• REQUIREMENTS: Copy the data below line for line, without changing anything.

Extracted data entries
━━━━

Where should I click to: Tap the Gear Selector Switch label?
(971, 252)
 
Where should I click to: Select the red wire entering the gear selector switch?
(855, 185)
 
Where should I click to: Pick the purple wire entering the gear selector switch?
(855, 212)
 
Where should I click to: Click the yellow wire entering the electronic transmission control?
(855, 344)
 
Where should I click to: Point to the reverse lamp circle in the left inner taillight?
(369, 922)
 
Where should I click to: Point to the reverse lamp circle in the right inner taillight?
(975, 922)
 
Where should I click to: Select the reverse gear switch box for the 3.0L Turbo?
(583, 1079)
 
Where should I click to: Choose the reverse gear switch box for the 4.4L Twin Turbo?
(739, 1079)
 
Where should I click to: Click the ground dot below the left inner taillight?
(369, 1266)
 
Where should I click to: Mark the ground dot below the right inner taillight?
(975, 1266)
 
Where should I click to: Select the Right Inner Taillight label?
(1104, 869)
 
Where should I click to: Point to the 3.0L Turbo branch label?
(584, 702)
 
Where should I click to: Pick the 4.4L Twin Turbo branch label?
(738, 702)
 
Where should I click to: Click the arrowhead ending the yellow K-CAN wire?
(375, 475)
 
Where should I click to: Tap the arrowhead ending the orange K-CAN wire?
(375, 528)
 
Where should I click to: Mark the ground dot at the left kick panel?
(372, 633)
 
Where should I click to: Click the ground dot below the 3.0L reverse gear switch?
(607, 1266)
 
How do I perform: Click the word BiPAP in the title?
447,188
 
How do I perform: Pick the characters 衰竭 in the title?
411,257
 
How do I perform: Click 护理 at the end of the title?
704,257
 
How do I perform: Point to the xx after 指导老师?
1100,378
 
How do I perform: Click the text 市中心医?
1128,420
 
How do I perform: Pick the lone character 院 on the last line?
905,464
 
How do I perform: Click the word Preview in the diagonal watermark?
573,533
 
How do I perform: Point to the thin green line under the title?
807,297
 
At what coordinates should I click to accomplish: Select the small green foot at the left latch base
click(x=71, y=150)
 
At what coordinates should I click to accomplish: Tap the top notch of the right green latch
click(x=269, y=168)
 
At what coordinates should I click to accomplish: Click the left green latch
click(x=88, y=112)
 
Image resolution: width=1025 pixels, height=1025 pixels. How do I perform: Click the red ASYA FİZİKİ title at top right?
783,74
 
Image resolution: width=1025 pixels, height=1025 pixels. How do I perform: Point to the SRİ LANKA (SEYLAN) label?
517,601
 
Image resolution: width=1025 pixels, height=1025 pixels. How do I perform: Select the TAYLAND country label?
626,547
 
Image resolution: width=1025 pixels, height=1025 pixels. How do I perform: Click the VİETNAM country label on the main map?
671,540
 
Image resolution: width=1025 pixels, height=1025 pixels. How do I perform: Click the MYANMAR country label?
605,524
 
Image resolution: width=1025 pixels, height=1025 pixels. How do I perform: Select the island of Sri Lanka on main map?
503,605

━━━━

• ANSWER TO THIS TASK:
Where should I click to: Tap the Gear Selector Switch label?
(971, 252)
 
Where should I click to: Select the red wire entering the gear selector switch?
(855, 185)
 
Where should I click to: Pick the purple wire entering the gear selector switch?
(855, 212)
 
Where should I click to: Click the yellow wire entering the electronic transmission control?
(855, 344)
 
Where should I click to: Point to the reverse lamp circle in the left inner taillight?
(369, 922)
 
Where should I click to: Point to the reverse lamp circle in the right inner taillight?
(975, 922)
 
Where should I click to: Select the reverse gear switch box for the 3.0L Turbo?
(583, 1079)
 
Where should I click to: Choose the reverse gear switch box for the 4.4L Twin Turbo?
(739, 1079)
 
Where should I click to: Click the ground dot below the left inner taillight?
(369, 1266)
 
Where should I click to: Mark the ground dot below the right inner taillight?
(975, 1266)
 
Where should I click to: Select the Right Inner Taillight label?
(1104, 869)
 
Where should I click to: Point to the 3.0L Turbo branch label?
(584, 702)
 
Where should I click to: Pick the 4.4L Twin Turbo branch label?
(738, 702)
 
Where should I click to: Click the arrowhead ending the yellow K-CAN wire?
(375, 475)
 
Where should I click to: Tap the arrowhead ending the orange K-CAN wire?
(375, 528)
 
Where should I click to: Mark the ground dot at the left kick panel?
(372, 633)
 
Where should I click to: Click the ground dot below the 3.0L reverse gear switch?
(607, 1266)
 
How do I perform: Click the word BiPAP in the title?
447,188
 
How do I perform: Pick the characters 衰竭 in the title?
411,257
 
How do I perform: Click 护理 at the end of the title?
704,257
 
How do I perform: Point to the xx after 指导老师?
1100,378
 
How do I perform: Click the text 市中心医?
1128,420
 
How do I perform: Pick the lone character 院 on the last line?
905,464
 
How do I perform: Click the word Preview in the diagonal watermark?
573,533
 
How do I perform: Point to the thin green line under the title?
807,297
 
At what coordinates should I click to accomplish: Select the small green foot at the left latch base
click(x=71, y=150)
 
At what coordinates should I click to accomplish: Tap the top notch of the right green latch
click(x=269, y=168)
 
At what coordinates should I click to accomplish: Click the left green latch
click(x=88, y=112)
 
Image resolution: width=1025 pixels, height=1025 pixels. How do I perform: Click the red ASYA FİZİKİ title at top right?
783,74
 
Image resolution: width=1025 pixels, height=1025 pixels. How do I perform: Point to the SRİ LANKA (SEYLAN) label?
517,601
 
Image resolution: width=1025 pixels, height=1025 pixels. How do I perform: Select the TAYLAND country label?
626,547
 
Image resolution: width=1025 pixels, height=1025 pixels. How do I perform: Click the VİETNAM country label on the main map?
671,540
 
Image resolution: width=1025 pixels, height=1025 pixels. How do I perform: Click the MYANMAR country label?
605,524
 
Image resolution: width=1025 pixels, height=1025 pixels. How do I perform: Select the island of Sri Lanka on main map?
503,605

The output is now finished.